TRANSENSOR (Transformer Real-time Assessment INtelligent System with Embedded Network of Sensors and Optical Readout) will increase reliability and safety by providing real time asset health.
As part of the Energy Department’s commitment to a reliable and resilient power grid, the OE is investing nearly $10 million in early-stage research to help utilities inform decisions about increased deployment of DERs such as solar photovoltaics, plug-in electric vehicles, combustion engines, and energy storage systems on the grid.
“It’s been predicted that the smart grid sensor market will reach $39 billion by 2019,” said Ajay Raghavan, PARC research area manager and principal investigator leading the effort. “Clearly, the sensor market in a myriad of industries will grow rapidly, given the IoT explosion. We are working on innovative low-cost embedded fiber-optic sensors that can reliably monitor conditions in a broad variety of harsh environments, including those seen in smart grids, so that we can understand the real-time state of critical systems. This work with the DOE OE is an exciting new application, and we think we can help gain a greater understanding of and better manage the electric grid that serves us all as it increasingly integrates distributed resources. It’s very important work at a very important time.”
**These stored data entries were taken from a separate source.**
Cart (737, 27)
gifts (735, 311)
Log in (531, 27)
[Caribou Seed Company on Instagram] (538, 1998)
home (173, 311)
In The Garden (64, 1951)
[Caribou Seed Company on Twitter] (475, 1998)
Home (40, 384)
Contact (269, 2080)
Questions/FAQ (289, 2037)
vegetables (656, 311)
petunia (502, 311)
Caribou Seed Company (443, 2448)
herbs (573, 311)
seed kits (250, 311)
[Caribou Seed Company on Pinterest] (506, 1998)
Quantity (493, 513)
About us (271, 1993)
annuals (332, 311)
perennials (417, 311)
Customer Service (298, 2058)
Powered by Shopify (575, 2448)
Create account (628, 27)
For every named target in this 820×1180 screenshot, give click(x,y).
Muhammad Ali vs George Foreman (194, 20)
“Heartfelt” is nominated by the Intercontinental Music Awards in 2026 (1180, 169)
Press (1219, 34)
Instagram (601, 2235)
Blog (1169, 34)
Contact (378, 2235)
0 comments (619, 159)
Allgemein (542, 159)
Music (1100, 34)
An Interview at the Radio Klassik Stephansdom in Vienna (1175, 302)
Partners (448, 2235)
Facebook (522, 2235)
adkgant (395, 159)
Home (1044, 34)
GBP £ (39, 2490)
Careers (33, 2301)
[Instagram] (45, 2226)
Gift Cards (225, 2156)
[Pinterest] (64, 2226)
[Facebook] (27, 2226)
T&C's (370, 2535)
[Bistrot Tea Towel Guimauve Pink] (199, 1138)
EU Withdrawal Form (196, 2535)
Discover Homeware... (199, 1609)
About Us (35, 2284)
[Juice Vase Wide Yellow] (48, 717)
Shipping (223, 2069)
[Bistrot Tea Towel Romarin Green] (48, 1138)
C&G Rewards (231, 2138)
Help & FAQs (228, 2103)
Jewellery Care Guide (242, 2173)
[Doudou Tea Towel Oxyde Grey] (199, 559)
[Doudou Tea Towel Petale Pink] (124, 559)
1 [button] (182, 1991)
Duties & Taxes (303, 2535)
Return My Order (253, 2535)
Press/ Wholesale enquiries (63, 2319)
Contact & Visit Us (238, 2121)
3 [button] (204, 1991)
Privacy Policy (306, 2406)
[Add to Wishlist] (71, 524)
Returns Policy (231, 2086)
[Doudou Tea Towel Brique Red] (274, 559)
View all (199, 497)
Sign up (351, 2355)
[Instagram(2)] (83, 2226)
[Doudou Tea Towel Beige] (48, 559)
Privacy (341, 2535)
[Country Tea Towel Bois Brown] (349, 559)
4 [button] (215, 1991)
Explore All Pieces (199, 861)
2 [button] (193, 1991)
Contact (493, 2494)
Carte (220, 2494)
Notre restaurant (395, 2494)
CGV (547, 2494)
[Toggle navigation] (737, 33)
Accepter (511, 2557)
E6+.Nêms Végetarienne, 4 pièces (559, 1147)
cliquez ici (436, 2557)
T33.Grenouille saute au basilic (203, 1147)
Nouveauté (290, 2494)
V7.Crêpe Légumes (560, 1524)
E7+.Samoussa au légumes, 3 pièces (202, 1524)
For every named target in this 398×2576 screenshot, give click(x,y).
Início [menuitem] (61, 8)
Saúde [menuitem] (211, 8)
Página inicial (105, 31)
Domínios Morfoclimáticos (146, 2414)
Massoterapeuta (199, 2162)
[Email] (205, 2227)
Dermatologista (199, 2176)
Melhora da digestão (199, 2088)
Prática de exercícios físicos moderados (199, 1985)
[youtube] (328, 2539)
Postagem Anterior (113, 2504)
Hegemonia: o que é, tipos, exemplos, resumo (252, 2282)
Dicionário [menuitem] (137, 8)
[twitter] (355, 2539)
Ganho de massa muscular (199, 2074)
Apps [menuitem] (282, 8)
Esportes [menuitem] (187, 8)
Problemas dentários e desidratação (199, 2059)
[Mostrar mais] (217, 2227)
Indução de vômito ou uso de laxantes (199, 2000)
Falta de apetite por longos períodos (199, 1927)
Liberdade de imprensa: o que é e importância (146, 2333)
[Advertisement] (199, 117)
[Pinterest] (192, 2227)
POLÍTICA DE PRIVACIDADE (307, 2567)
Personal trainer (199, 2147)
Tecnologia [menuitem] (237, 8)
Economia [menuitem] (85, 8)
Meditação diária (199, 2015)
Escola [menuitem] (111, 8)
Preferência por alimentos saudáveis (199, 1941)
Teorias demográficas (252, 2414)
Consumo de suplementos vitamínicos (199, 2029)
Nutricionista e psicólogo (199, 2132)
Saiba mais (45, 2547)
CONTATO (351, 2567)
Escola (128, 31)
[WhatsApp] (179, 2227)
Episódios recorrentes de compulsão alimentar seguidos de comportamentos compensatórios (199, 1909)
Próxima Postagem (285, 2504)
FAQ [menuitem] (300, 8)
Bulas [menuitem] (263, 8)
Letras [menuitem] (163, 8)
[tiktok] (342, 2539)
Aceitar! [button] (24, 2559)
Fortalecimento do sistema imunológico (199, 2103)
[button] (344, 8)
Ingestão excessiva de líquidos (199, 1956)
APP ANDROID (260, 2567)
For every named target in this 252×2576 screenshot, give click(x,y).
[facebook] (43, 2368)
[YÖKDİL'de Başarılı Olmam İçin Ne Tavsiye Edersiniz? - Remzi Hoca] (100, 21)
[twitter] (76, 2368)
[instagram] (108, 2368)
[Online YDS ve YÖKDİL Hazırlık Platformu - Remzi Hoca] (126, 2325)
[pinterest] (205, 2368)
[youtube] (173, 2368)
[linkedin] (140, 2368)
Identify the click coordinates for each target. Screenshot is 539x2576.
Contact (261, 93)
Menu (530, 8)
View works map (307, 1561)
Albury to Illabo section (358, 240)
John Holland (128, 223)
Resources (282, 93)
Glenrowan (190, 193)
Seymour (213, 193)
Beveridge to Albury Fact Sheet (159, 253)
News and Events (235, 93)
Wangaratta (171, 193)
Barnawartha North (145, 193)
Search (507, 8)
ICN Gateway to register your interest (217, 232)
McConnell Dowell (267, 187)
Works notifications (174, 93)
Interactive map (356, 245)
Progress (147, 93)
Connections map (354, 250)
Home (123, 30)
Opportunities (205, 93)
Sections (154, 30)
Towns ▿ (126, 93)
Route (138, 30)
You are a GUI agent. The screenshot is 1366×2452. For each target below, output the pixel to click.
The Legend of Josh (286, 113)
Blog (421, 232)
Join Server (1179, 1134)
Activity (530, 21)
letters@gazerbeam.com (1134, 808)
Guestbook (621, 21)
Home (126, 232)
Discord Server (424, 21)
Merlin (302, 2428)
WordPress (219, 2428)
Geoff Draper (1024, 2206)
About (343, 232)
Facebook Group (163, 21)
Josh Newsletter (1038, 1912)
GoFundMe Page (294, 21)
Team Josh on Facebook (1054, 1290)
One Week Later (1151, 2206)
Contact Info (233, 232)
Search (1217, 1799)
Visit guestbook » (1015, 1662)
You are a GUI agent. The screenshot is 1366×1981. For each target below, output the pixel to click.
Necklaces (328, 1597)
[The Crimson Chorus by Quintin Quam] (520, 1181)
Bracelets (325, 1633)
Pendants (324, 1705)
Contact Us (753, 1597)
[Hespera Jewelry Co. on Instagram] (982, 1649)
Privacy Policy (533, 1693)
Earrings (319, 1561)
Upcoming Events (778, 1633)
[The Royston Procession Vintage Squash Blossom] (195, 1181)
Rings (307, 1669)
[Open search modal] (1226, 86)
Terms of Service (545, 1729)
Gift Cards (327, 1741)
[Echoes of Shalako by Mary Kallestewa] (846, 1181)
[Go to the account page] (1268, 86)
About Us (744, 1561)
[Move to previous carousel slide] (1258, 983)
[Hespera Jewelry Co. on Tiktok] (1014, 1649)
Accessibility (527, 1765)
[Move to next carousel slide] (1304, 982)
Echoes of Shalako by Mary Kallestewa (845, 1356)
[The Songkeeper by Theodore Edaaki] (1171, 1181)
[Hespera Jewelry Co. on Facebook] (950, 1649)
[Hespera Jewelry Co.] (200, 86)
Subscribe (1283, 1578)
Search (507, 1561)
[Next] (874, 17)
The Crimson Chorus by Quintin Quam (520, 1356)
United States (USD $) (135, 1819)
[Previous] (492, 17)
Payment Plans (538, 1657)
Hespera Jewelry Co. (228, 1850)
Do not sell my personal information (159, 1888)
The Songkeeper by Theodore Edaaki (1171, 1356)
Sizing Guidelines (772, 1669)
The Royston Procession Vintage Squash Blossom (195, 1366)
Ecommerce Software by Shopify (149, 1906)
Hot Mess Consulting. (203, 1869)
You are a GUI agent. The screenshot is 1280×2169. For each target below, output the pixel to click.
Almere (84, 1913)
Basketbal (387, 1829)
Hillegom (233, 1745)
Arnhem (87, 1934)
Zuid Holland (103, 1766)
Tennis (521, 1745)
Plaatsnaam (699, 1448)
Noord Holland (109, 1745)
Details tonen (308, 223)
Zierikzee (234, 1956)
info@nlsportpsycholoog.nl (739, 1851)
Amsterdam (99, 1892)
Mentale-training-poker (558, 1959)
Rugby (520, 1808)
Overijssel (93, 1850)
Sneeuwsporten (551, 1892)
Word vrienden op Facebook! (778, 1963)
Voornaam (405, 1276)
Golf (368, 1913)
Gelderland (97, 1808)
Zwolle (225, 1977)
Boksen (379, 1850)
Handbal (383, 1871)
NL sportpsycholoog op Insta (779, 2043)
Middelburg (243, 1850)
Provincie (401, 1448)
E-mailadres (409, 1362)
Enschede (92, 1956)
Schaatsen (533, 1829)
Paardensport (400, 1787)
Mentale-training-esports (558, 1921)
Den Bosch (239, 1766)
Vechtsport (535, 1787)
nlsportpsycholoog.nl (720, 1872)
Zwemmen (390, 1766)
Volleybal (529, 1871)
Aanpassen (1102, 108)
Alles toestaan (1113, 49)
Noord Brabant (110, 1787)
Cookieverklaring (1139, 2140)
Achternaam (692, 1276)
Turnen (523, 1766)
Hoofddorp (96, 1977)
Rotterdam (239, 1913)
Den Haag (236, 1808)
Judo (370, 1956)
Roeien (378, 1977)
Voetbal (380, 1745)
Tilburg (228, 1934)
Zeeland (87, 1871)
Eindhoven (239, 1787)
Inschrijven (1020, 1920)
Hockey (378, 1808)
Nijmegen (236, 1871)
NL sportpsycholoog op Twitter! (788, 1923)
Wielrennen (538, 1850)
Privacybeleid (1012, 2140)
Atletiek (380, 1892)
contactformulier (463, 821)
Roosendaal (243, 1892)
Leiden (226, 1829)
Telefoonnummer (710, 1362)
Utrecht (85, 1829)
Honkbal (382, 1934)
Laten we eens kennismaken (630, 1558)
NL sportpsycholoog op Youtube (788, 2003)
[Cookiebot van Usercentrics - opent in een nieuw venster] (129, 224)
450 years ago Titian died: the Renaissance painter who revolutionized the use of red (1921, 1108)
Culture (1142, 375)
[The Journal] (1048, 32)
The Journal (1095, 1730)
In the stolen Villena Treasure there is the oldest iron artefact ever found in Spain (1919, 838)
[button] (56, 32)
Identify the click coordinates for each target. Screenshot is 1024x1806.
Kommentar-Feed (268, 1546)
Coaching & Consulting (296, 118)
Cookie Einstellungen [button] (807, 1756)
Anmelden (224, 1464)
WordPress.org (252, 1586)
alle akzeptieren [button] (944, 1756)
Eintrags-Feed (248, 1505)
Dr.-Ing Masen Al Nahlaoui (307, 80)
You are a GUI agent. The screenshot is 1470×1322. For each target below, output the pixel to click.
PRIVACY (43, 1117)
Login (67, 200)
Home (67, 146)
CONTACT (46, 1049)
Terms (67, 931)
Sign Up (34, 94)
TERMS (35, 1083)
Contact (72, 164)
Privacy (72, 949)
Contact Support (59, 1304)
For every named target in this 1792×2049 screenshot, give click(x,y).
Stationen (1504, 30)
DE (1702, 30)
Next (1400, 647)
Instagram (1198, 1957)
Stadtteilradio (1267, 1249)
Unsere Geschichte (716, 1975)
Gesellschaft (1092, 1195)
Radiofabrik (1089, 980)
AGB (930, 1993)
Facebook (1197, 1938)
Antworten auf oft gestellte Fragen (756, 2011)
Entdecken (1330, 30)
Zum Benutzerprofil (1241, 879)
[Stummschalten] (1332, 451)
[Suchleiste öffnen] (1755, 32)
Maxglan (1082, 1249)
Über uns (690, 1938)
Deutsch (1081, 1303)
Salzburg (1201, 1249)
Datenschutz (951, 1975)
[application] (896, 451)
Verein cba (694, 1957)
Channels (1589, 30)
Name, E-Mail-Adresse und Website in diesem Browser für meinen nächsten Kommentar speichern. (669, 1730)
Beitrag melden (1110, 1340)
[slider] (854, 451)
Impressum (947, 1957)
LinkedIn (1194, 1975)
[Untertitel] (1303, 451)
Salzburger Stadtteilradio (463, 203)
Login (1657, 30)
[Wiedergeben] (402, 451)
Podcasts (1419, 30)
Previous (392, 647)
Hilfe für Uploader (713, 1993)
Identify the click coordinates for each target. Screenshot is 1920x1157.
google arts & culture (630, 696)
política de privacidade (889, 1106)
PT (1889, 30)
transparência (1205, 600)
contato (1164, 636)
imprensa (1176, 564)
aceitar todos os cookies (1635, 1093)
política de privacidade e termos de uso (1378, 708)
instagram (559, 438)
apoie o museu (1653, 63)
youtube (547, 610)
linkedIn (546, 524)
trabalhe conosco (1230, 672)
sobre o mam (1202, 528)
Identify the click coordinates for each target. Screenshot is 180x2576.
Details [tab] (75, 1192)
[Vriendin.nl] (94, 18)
Con Edison, the energy company that serves 3.4 million customers in New York City and Westchester County, NY, has one of the highest load densities in the world. The company provides industry-leading reliable electric service via a complex, expansive grid. Con Edison personnel will lead the final field demonstration of TRANSENSOR.
GE Power’s Grid Solutions business helps enable utilities to effectively manage electricity from generation to consumption, helping maximize grid efficiency and resiliency in 80 countries. GE personnel will play a key support role in the testing for proving/qualifying TRANSENSOR on its Safe-NET network transformers leading to the planned field demonstration with Con Edison.
The project utilizes PARC’s low-cost, high-resolution, multiplexed compact wavelength-shift detection technology, along with its machine learning algorithms to exploit the sensors for effective asset monitoring, enabling utilities to predict future failures.